We think we can manage that.
Aussie Market to Rise 40% in Next 12 Months?
The other point to come out of last night’s Doomer’s Ball was about the direction of the markets.
Opinion seemed to range across the spectrum. From those who thought the market had another 50% to fall, to those who thought it would do nothing, to those who thought it could double within the next 12-18 months.
What do we think? No idea. But it certainly wouldn’t surprise us to see markets put in an extended bear market rally through 2009.
There is a valid argument that the ‘bull’ market from 2003 until 2007 was in fact a bear market rally. So it would make sense that if the S&P/ASX200 can rally from below 3000 points to just under 7000 points in four years, why can’t it rally from 3604 to 5000 by the end of next year?
That would be a 40% gain.
Doesn’t that sound nice? But is it reality?
Just to repeat, we really don’t know. But even though the macroeconomic outlook looks pretty dodgy, there seem to be plenty of market professionals and participants that do believe current central bank and government policies are positive for the markets.
So even though we may think the policies are madness, well, it doesn’t really matter what we think if most investors are taking the opposite view.
It’s at times like these when cautiously following the crowd could pay dividends.
Of course, just as one of our subscribers said last night, “the markets are gonna fall by another 50%.”
Look out!
Westpac Offers ‘Mates Rates’ to Institutions
Oh, the life of the retail share investor. If you’re not being shafted by the general market downturn, or having overpaid CEOs taking a chunk out of your profits, then you’re getting a belt around the chops from a combination of your company and investment bankers striking up a deal that benefits everyone apart from you.

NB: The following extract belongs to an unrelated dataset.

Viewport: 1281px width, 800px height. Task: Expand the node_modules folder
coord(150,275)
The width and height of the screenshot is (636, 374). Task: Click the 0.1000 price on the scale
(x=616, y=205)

So it is with the Westpac placement of $2.5 billion worth of stock to institutional investors.
Placement, of course, is just market terminology for what you and I would call “mates rates.”
As a retail investor in Westpac shares you may have started to feel a little – but only a little – bit happier seeing the share price rise off the low of $14.59 that it sank to in November.
Over the next three weeks it has done quite nicely. In fact on Monday it closed at $17.88. That’s better than a 20% rise. Naturally, the boys on Martin Place couldn’t let that happen.
We can only assume that having missed out on this rally the institutions said “sure, we’ll buy your stock, but we’re not paying more than $16 for it. Take it or leave it.” Seeing as Westpac appear to be keen to bolster their capital position, it was probably an offer they couldn’t refuse.
Letting institutions pick up stock at a 10% discount to the market price when the issue only adds about 5% to the company’s listed capital seems like daylight robbery – if you’re one of the current shareholders excluded from the “mates rate” that is.